◆ PAGE EXTRACT:
--
While the JIA subtypes have commonly been assumed to have an “autoimmune” origin, our growing understanding of biologic complexity makes any such simple, linear hypothesis of disease pathogenesis unlikely (4). We have hypothesized that the pathogenesis of a common JIA subtype, polyarticular disease, involves complex interactions between innate and adaptive immunity not readily subsumed under a simple “autoimmunity” model (5,6). In support of this notion, we have demonstrated the presence of a population of hyperreactive neutrophils in children with polyarticular-onset JIA (7). Given our growing knowledge of how neutrophils regulate adaptive immunity (8), it is plausible to hypothesize that these abnormal neutrophils have a significant effect on adaptive immune mechanisms and the disease course in polyarticular JIA.
The disease process in polyarticular JIA as seen in the normal clinical setting is not static. That is, children can be categorized based on their disease activity and response to therapy (i.e., active disease, inactive disease, remission of disease while taking medication, remission of disease while not taking medication), as Wallace and colleagues have shown (9). We have recently demonstrated that these clinically derived criteria for disease state have objective biologic identities, based on gene transcription profiling in peripheral blood mononuclear cells (PBMCs) (10). Thus, we have hypothesized that a practical way of gaining insight into the potential role of neutrophils in JIA pathogenesis is to study their function in specific disease states in conjunction with PBMCs. In the current study, we used a systems biology approach (gene transcription profiling and in silico modeling) to determine whether and how the neutrophil function may be altered in polyarticular JIA at different stages of the disease.
PATIENTS AND METHODS
Patient population and definition of disease states
We studied 14 children with active, polyarticular, rheumatoid factor–negative JIA as defined by the criteria of the International League of Associations for Rheumatology (11); all of these children were taking medication. We also studied 8 children who met the criteria for clinical remission of disease and who were taking medication (CRM status, further defined below). Finally, we studied 6 children who had clinical remission of disease and who were not taking medication (CR status, further defined below). All children except those with CR status were receiving oral or subcutaneous (SC) methotrexate, and 5 of these children were also receiving SC etanercept. The age range of the subjects was 3–18 years. Blood was obtained at the time of routine clinical monitoring using standard precautions, and topical anesthesia with 2.5% lidocaine/2.5% prilocaine cream was offered to all children prior to the procedure.
Disease states were defined according to the consensus criteria developed by Wallace and colleagues (12). Children with active disease had synovitis and/or fever, rash, lymphadenopathy, splenomegaly, uveitis, an elevated erythrocyte sedimentation rate (ESR) or C-reactive protein (CRP) level, or a physician’s global assessment score indicating active disease. Children with inactive disease (taking or not taking medication) had no evidence of synovitis and no fever, rash, lymphadenopathy, splenomegaly, or active uveitis, as well as a normal ESR and CRP level and a physician’s global assessment score indicating no active disease. Children with CRM status were those with inactive disease (disease in remission) who were taking medication and who had maintained that state for 6 continuous months. Children with CR status were those with inactive disease (disease in remission) who were not taking medication and who had maintained that state for 12 continuous months.
--
[Data records]
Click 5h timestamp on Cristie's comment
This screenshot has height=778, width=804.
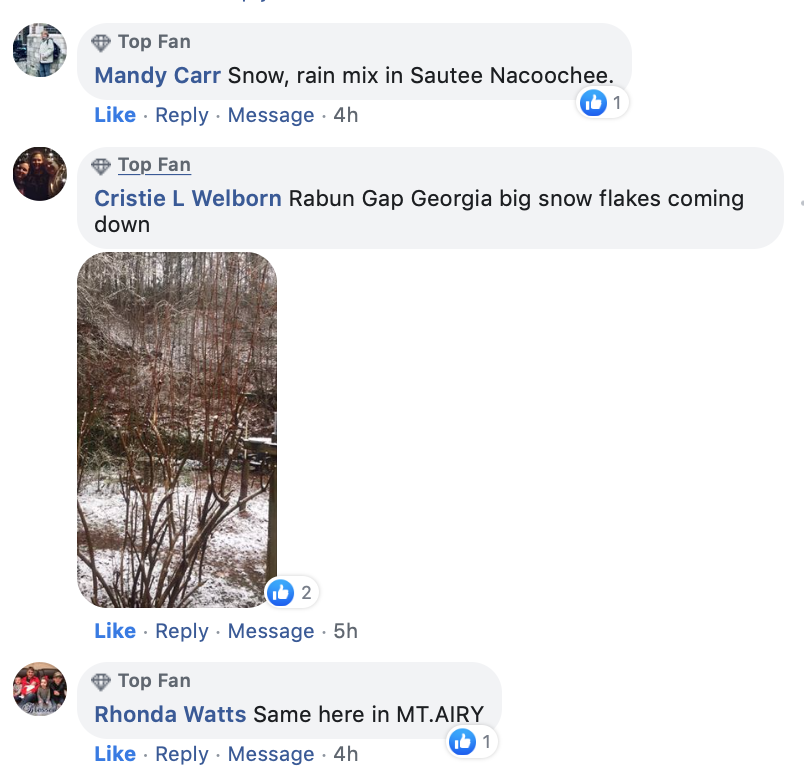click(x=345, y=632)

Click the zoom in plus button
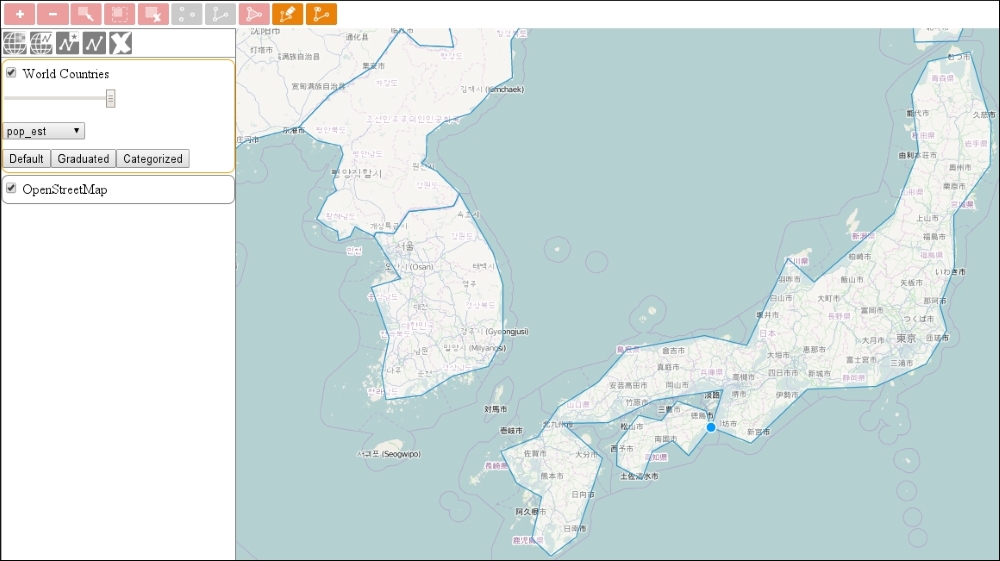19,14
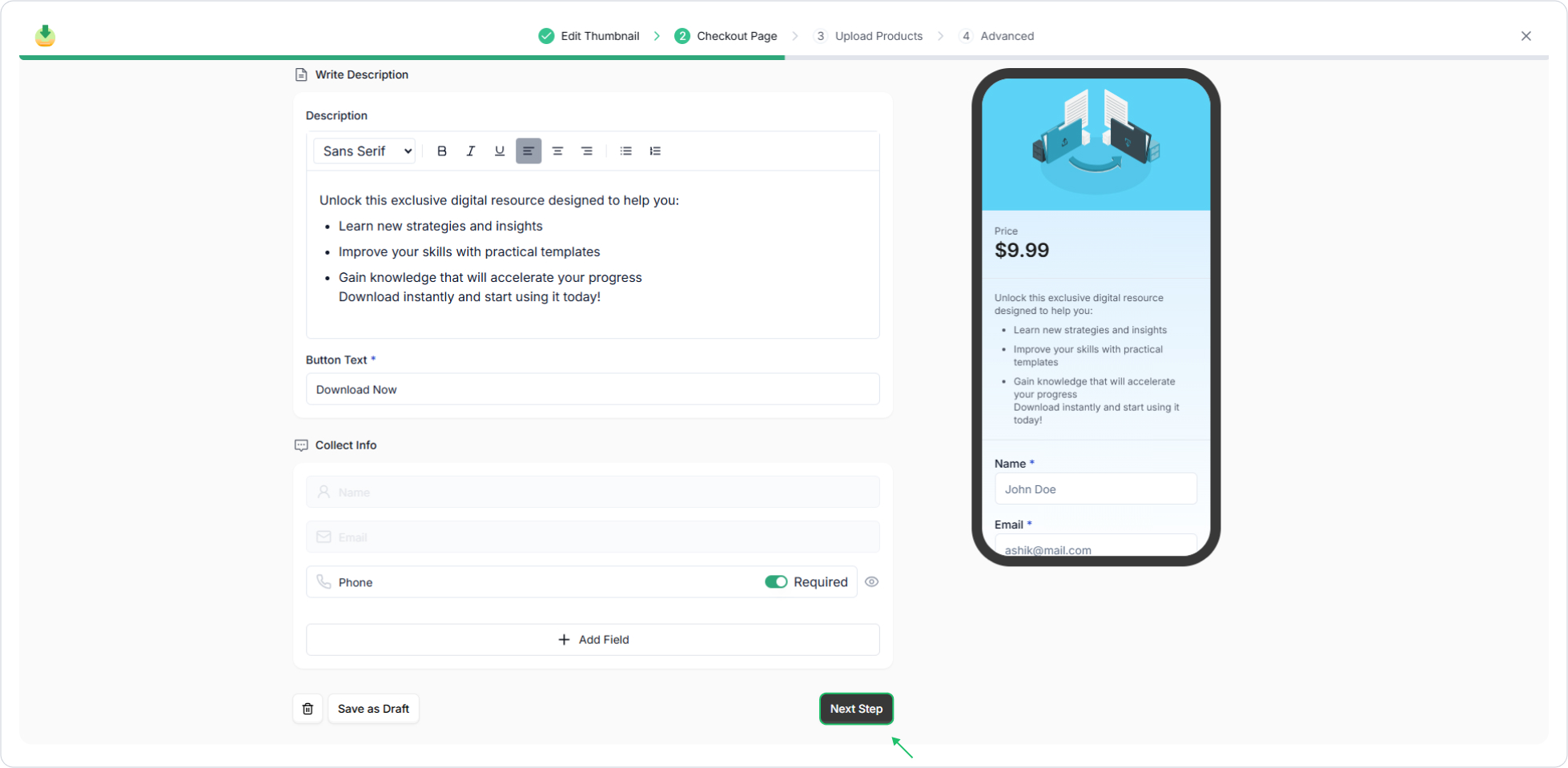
--
◆ REQUIRED ACTIONS:
**A)** Rewrite the paragraph of the JIA study excerpt that begins "We studied 14 children" as a short bulleted list that keeps its main facts.
**B)** Using the JIA study excerpt, answer these questions, one per line, marking your answers (i), (ii), and (iii):
(i) What population of cells did the authors demonstrate in children with polyarticular-onset JIA?
(ii) What two methods made up the systems biology approach used in the current study?
(iii) For how many continuous months must inactive disease without medication be maintained for CR status?
**C)** Extract the passage of the JIA study excerpt from "While the JIA" to "in polyarticular JIA.", copying it word for word.
The data have no connection to the JIA study excerpt.

◆ ANSWERS FOR THIS EXERCISE:
**A)**
- 14 children had active, polyarticular, rheumatoid factor–negative JIA under the International League of Associations for Rheumatology criteria, and all were taking medication.
- 8 children were in clinical remission while taking medication (CRM status).
- 6 children were in clinical remission while not taking medication (CR status).
- All children except those with CR status received oral or subcutaneous methotrexate, and 5 also received subcutaneous etanercept.
- Subjects were 3–18 years old.
- Blood was drawn during routine clinical monitoring using standard precautions, and all children were offered topical 2.5% lidocaine/2.5% prilocaine cream beforehand.

**B)**
(i) A population of hyperreactive neutrophils.
(ii) Gene transcription profiling and in silico modeling.
(iii) 12 continuous months.

**C)**
While the JIA subtypes have commonly been assumed to have an “autoimmune” origin, our growing understanding of biologic complexity makes any such simple, linear hypothesis of disease pathogenesis unlikely (4). We have hypothesized that the pathogenesis of a common JIA subtype, polyarticular disease, involves complex interactions between innate and adaptive immunity not readily subsumed under a simple “autoimmunity” model (5,6). In support of this notion, we have demonstrated the presence of a population of hyperreactive neutrophils in children with polyarticular-onset JIA (7). Given our growing knowledge of how neutrophils regulate adaptive immunity (8), it is plausible to hypothesize that these abnormal neutrophils have a significant effect on adaptive immune mechanisms and the disease course in polyarticular JIA.